Extracted data entries
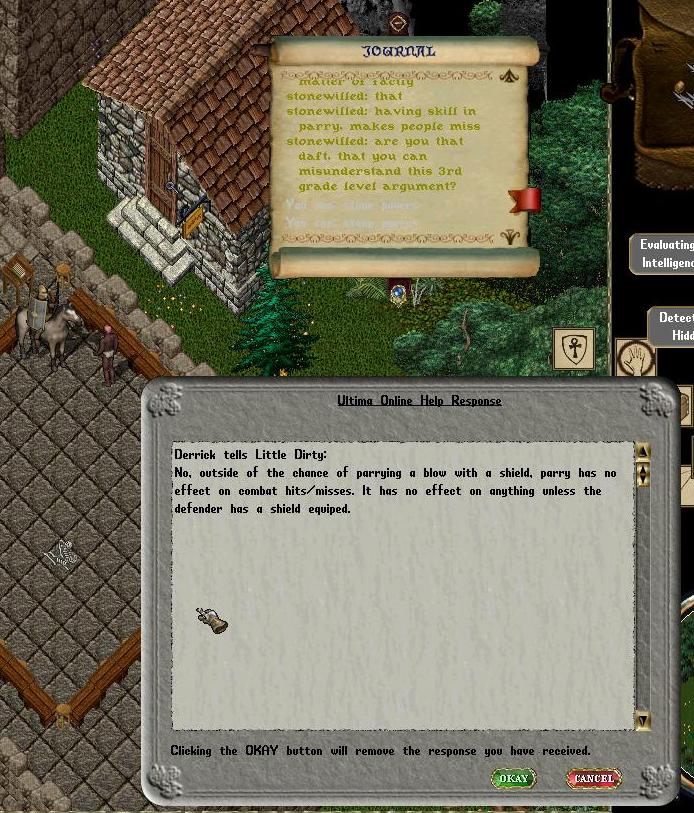Cancel the Help Response dialog
Viewport: 694px width, 813px height.
point(594,778)
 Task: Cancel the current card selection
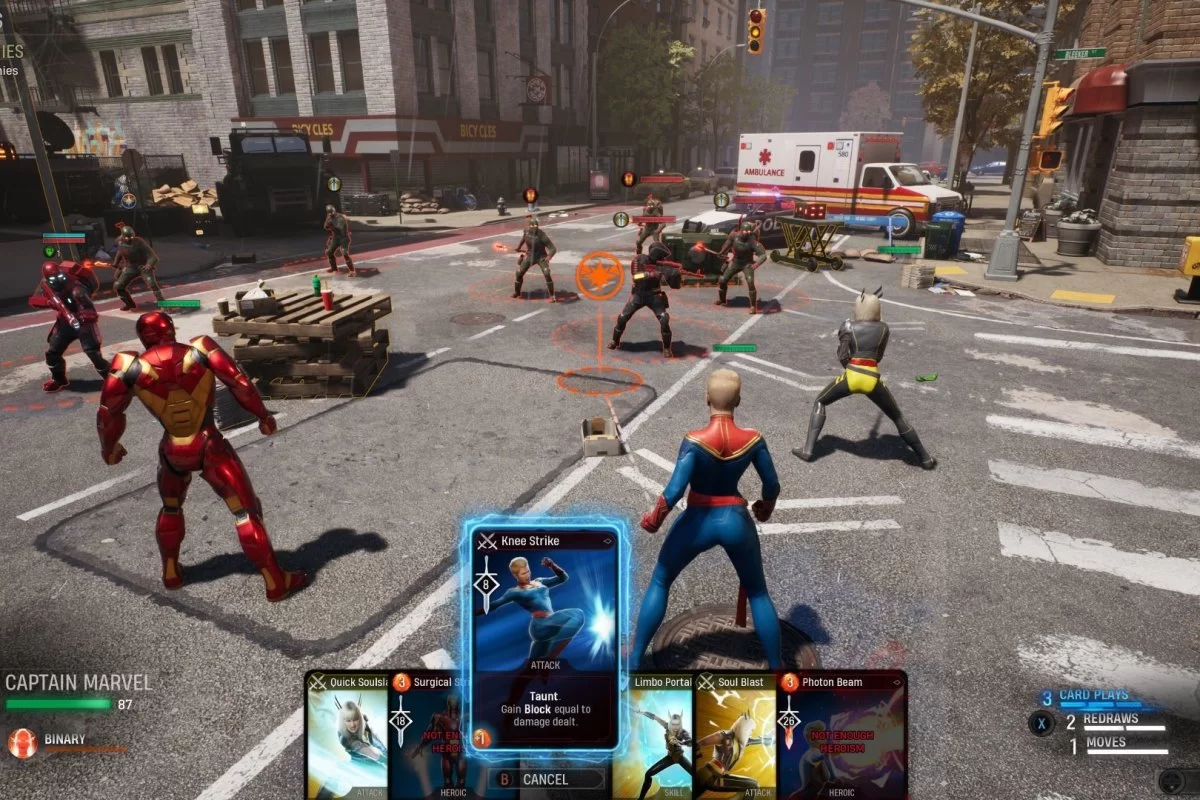[x=546, y=780]
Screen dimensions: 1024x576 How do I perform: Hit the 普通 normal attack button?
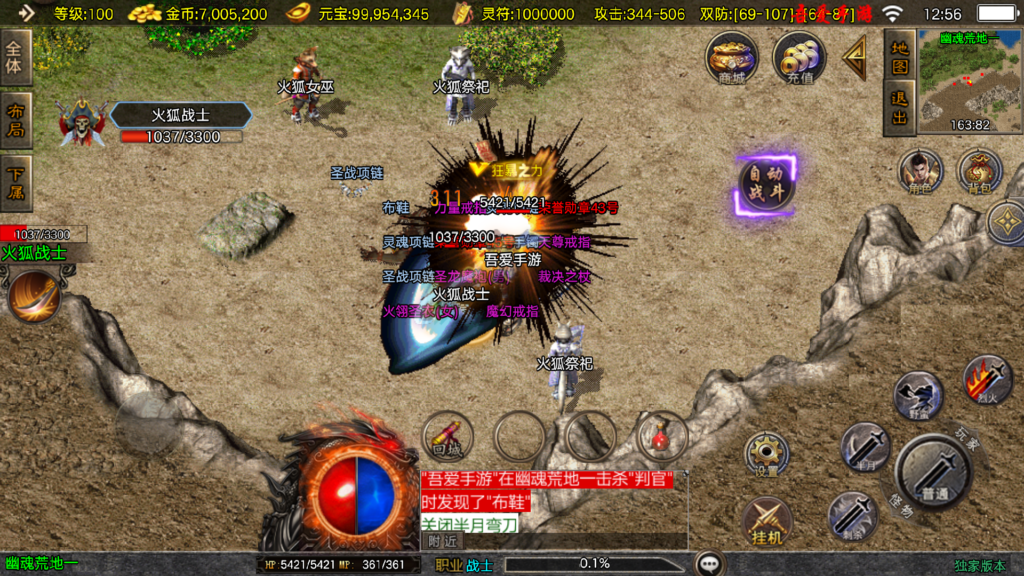coord(933,471)
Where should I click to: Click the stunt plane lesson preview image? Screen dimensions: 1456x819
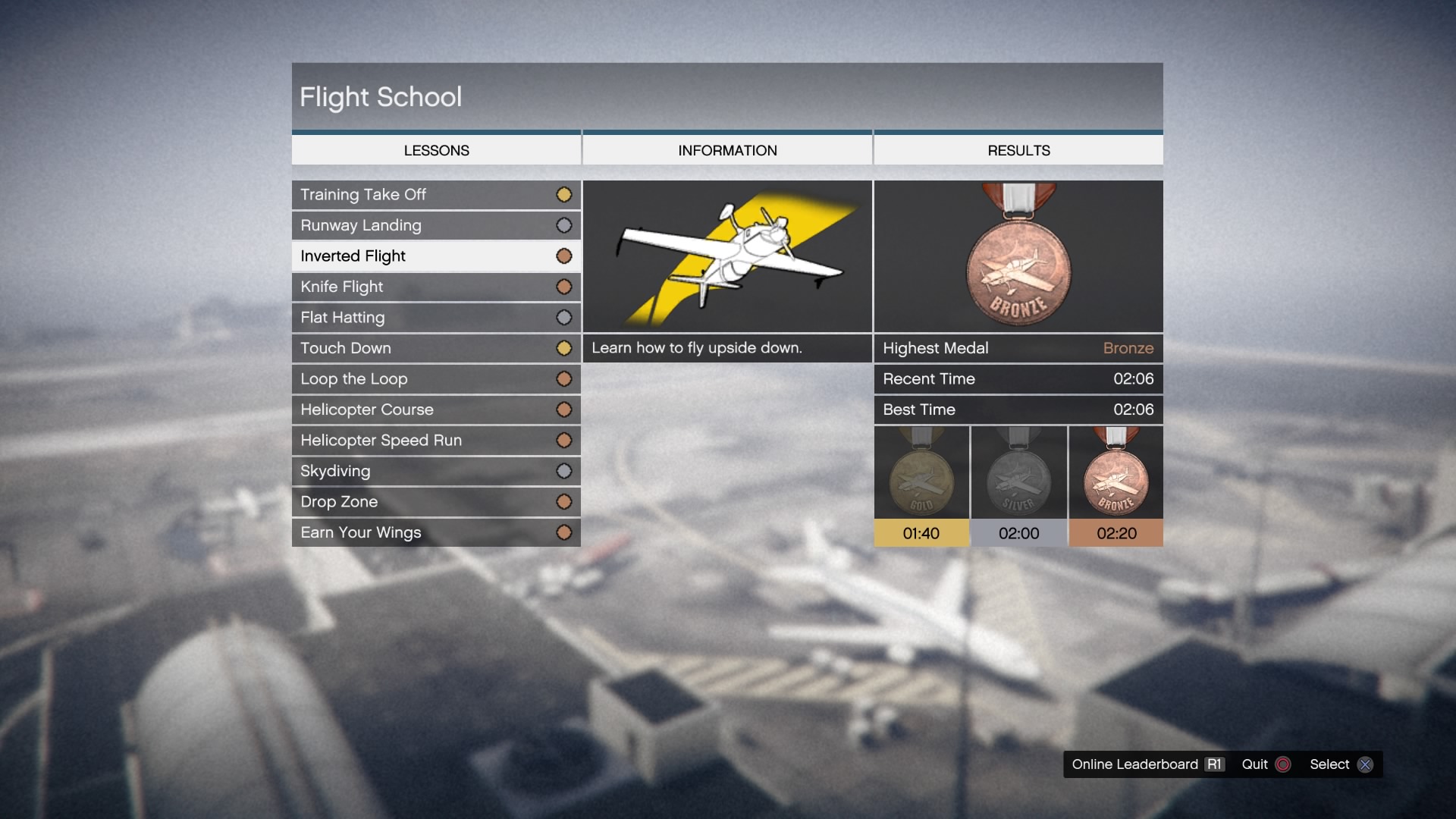[x=727, y=256]

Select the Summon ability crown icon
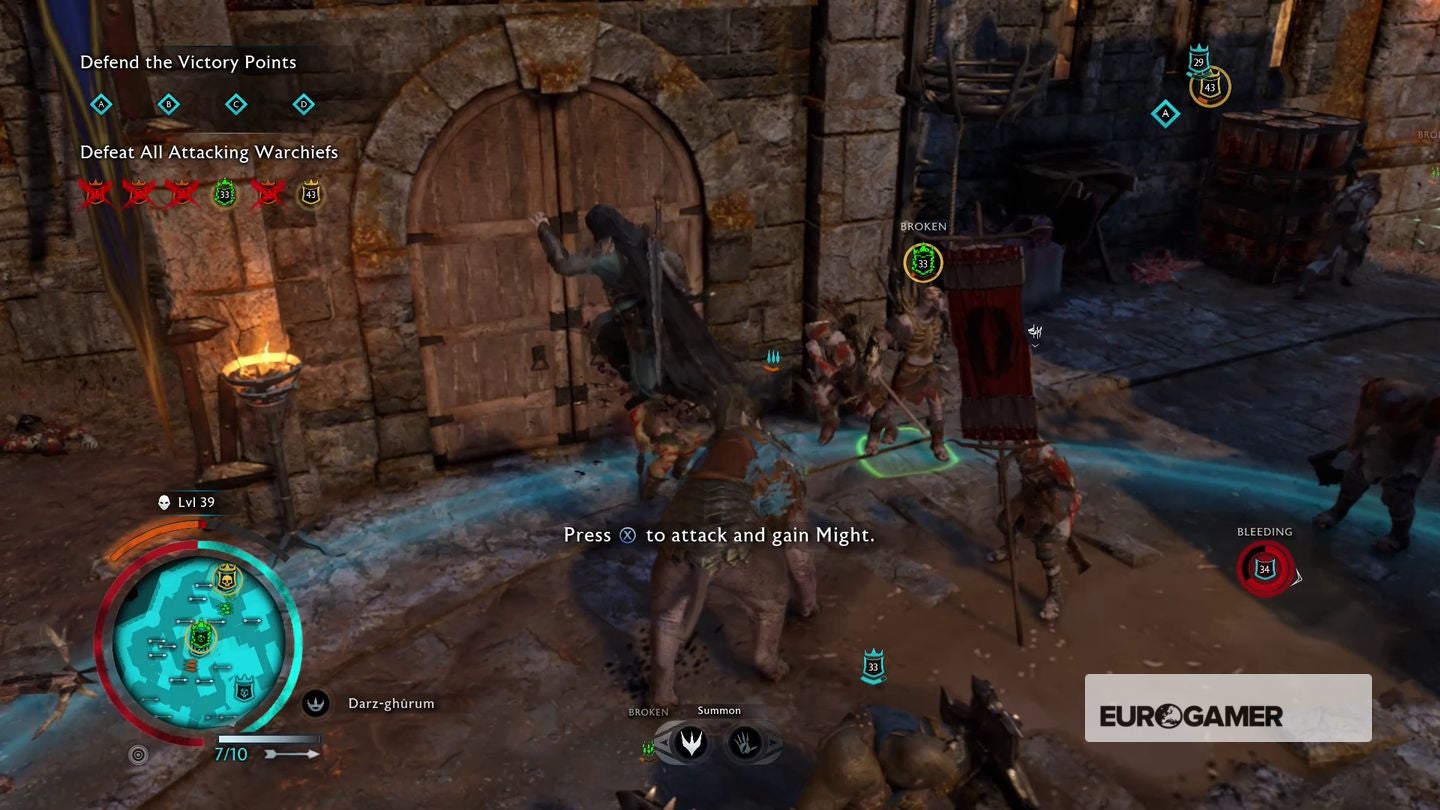click(x=689, y=741)
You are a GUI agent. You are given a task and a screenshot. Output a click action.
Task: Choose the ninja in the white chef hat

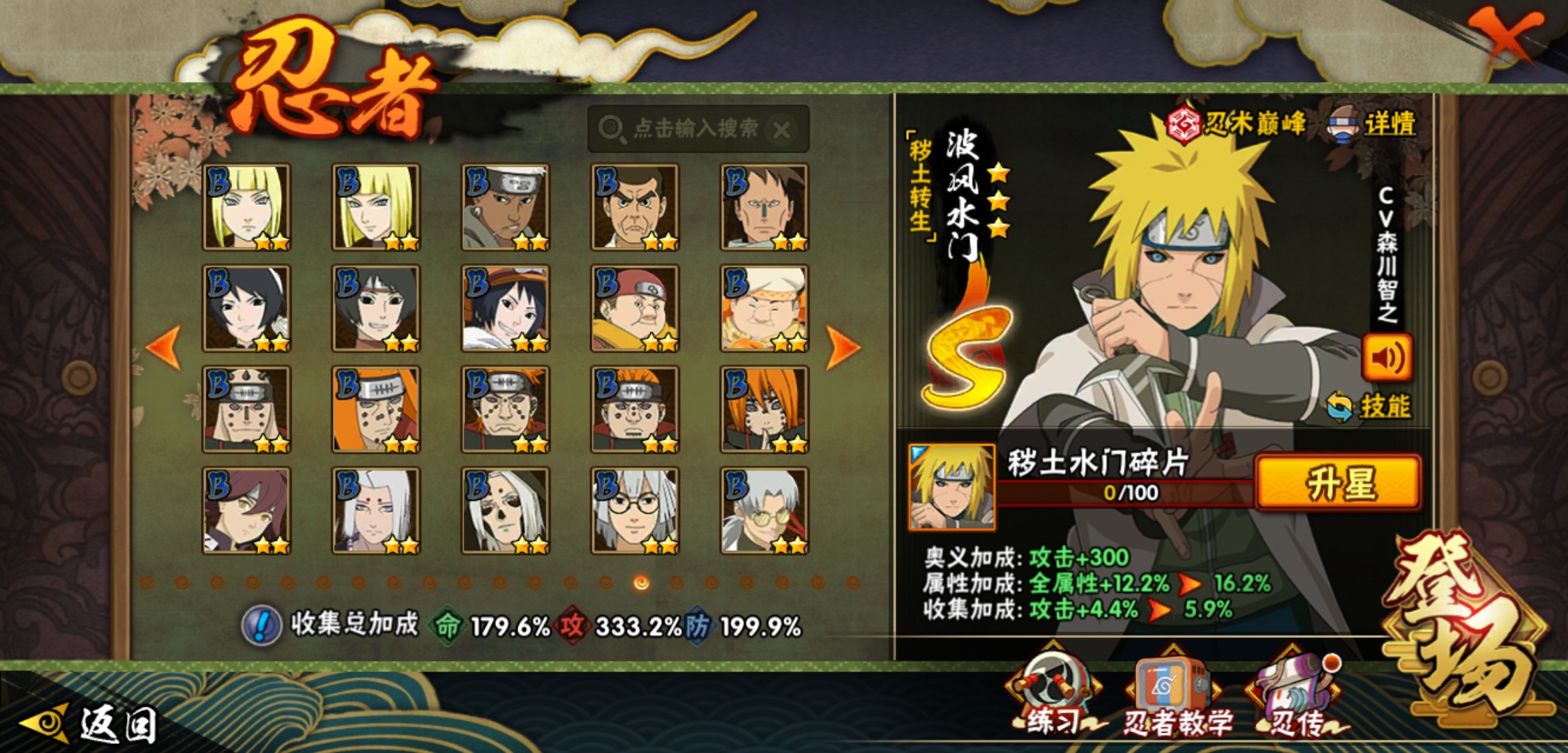coord(764,309)
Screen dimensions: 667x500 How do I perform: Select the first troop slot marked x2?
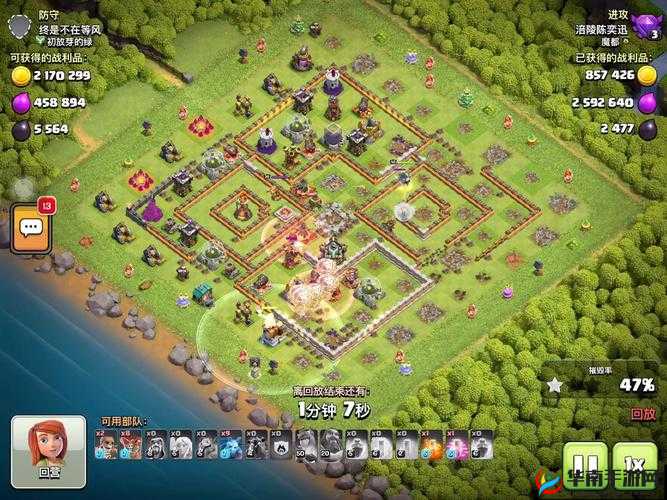click(x=104, y=446)
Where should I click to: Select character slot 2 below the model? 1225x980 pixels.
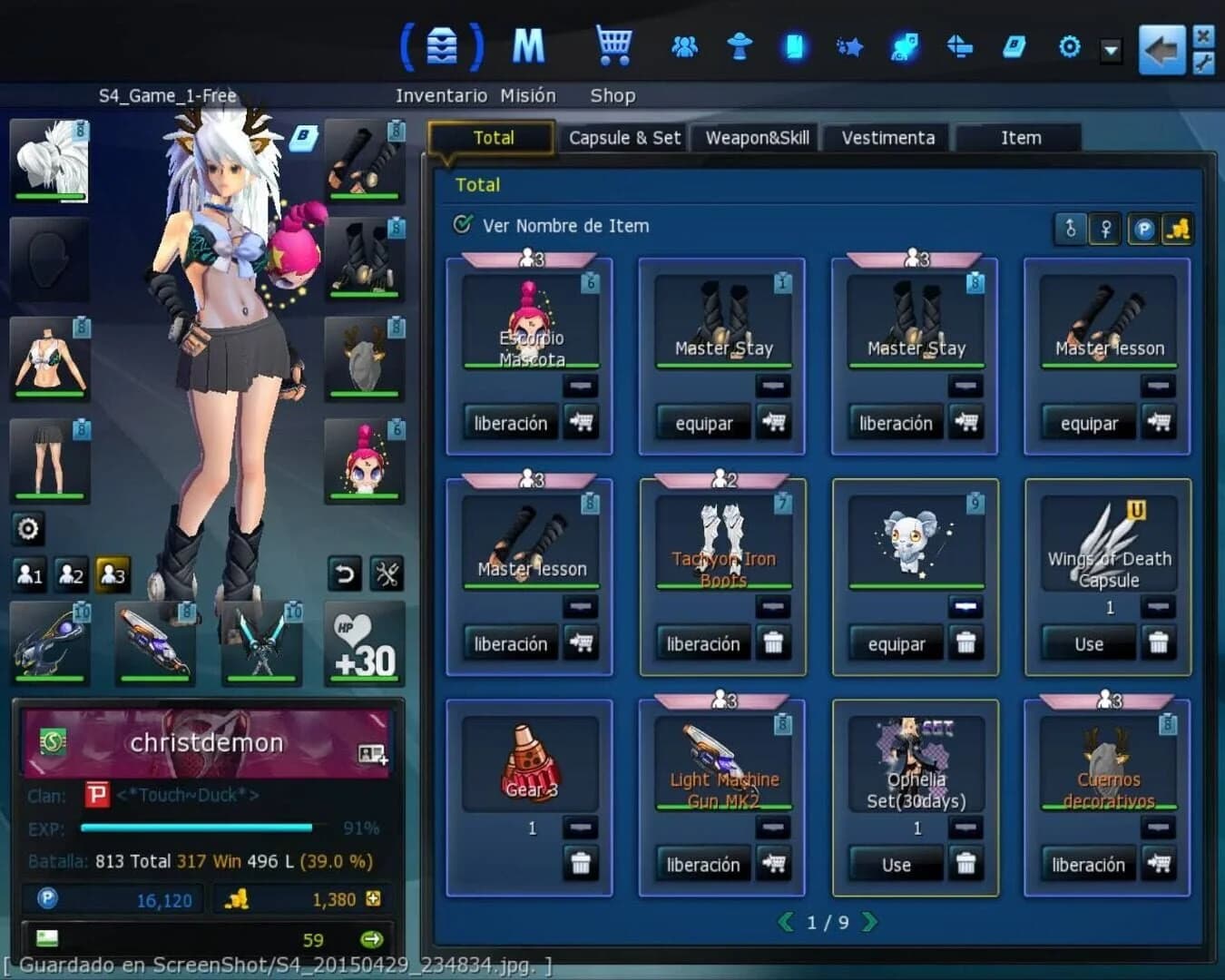[x=72, y=574]
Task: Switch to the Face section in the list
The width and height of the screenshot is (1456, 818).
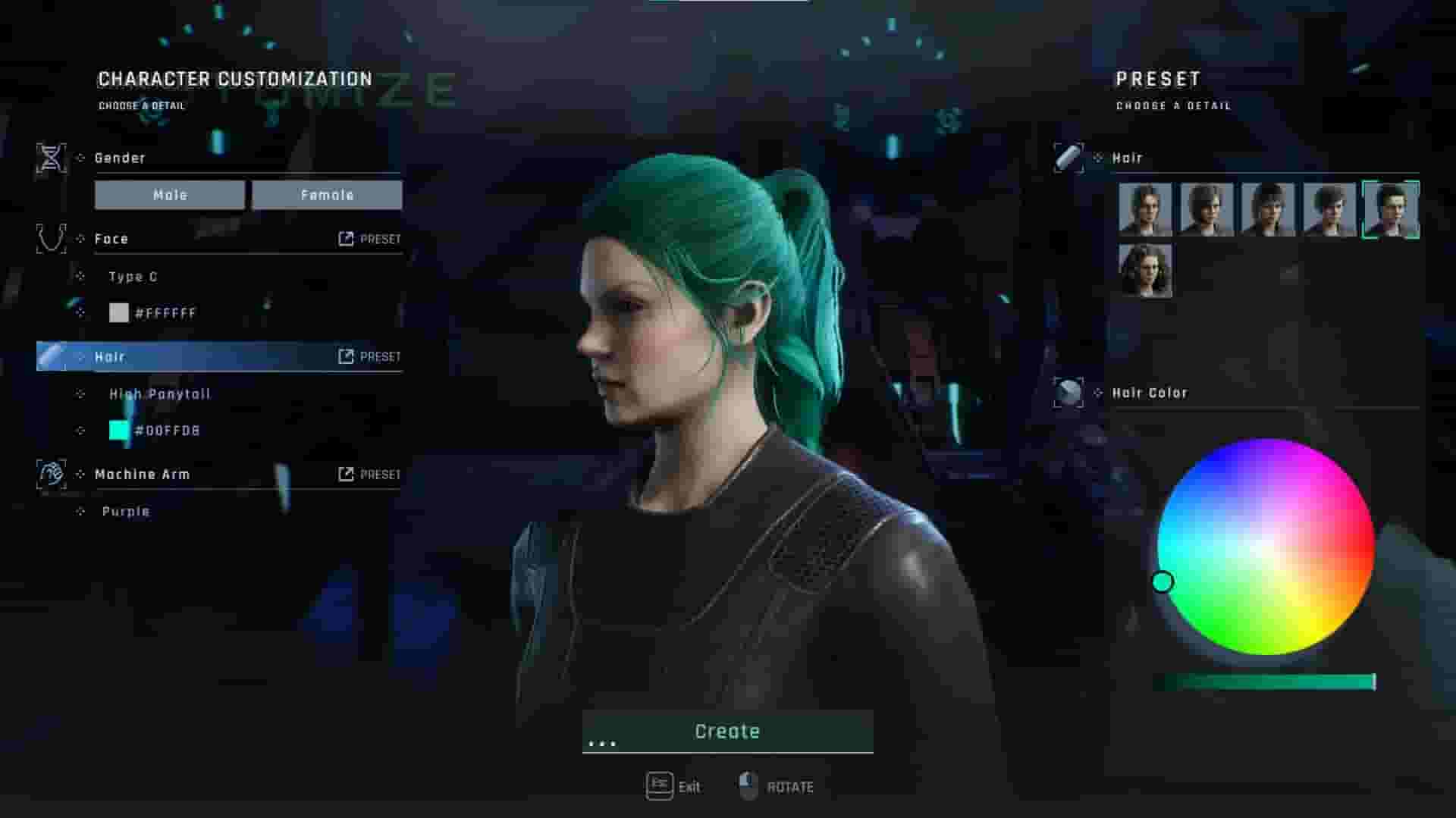Action: [x=112, y=237]
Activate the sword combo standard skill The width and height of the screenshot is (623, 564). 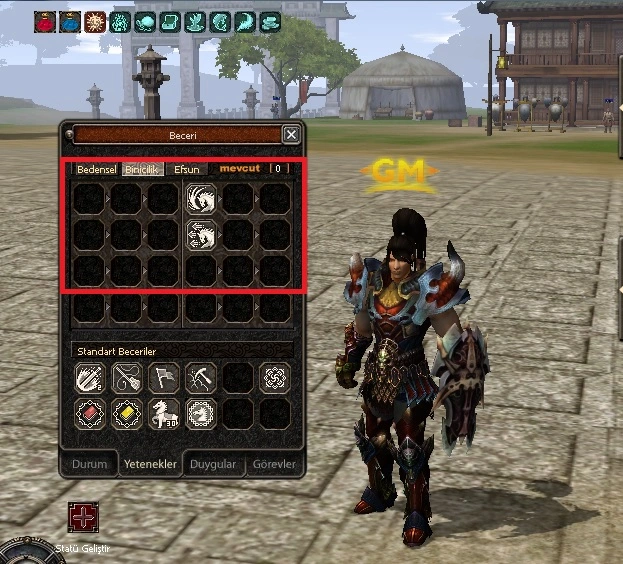click(89, 378)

> [WHAT YOU SHOULD DO] Copy the entries from the line with "Where should I click to: Click" up to and including the line with "coord(764,309)", swapping "ninja" for "samurai" and leaving everything else unchanged. Omit the pictures.

> [REPLY]
Where should I click to: Click the stunt plane lesson preview image? Screen dimensions: 1456x819
[x=727, y=256]

Select the Summon ability crown icon
click(x=689, y=741)
You are a GUI agent. You are given a task and a screenshot. Output a click action.
Task: Choose the samurai in the white chef hat

coord(764,309)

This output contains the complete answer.